Only the lines holding "agent" are wanted. Copy every one from the records below.

-------- TASK DATA --------

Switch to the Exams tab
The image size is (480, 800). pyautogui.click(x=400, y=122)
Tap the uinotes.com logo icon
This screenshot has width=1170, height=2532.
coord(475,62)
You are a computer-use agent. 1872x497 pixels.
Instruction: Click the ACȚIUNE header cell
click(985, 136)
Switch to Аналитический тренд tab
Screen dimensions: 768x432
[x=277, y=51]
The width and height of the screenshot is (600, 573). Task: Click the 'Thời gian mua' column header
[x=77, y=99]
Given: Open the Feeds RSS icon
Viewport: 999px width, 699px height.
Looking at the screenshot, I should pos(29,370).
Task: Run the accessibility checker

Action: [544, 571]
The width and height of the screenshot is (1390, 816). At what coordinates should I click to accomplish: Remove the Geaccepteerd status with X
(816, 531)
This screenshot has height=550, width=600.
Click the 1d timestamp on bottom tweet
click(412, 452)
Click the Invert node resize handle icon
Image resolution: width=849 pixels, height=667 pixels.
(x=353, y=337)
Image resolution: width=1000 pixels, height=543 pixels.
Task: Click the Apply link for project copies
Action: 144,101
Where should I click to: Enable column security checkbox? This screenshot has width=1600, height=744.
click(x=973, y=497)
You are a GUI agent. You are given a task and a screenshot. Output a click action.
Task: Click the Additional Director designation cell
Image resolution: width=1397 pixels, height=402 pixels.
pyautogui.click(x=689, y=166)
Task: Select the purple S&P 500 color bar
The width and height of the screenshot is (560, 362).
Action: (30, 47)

--------

- RESPONSE:
You are a computer-use agent. 1872x497 pixels.
You are a GUI agent. You are given a task and a screenshot. Output a click action.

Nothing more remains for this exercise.